Usually the only type of icy slush seen during a Mexico summer is one being sipped through a straw to cool down on a hot day.

The residents of Guadalajara found themselves in many feet of it Sunday morning after a freak hailstorm created a surreal scene by burying cars and roads in mounds of slush.

A policeman stands next to vehicles buried in slush in the eastern area of Guadalajara, Mexico, after a freak hailstorm. Ulises Ruiz / AFP-Getty Images

"I've never seen such scenes in Guadalajara," Enrique Alfaro, the state governor, told Agence France-Presse.

A view from above of the icy slush in Guadalajara caused by the hailstorm. Ulises Ruiz / AFP - Getty Images

The temperatures were in the 80s in the Mexican city before the hailstorm hit.

A woman and a child walk on hail in the eastern area of Guadalajara. Ulises Ruiz / AFP - Getty Images

Residents awoke to an alien-looking landscape and found themselves climbing over piles of slush that were several feet high in some areas.

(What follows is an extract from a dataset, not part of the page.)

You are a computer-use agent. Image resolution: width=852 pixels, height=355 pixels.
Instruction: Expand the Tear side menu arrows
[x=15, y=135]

There were no casualties, but at least 50 vehicles got swept away by the ice in mountainous areas, and nearly 200 homes and businesses were damaged by the hail, AFP reported.

People remain on the sidewalk of a street covered with hail, which swept away 50 vehicles and damaged nearly 200 homes and businesses. Ulises Ruiz / AFP - Getty Images
Vehicles were buried in several feet of icy slush as a result of the hail. Fernando Carranza / Reuters

The surreal scene was reminiscent of the icy wonderland in Niagara Falls during the winter and the stunning ice shards in Lake Michigan in the spring, with the major exception that the hailstorm came during a time when Guadalajara is usually scorching hot.

"Then we ask ourselves if climate change is real,'' Alfaro told AFP. "These are never-before-seen natural phenomenons. It's incredible."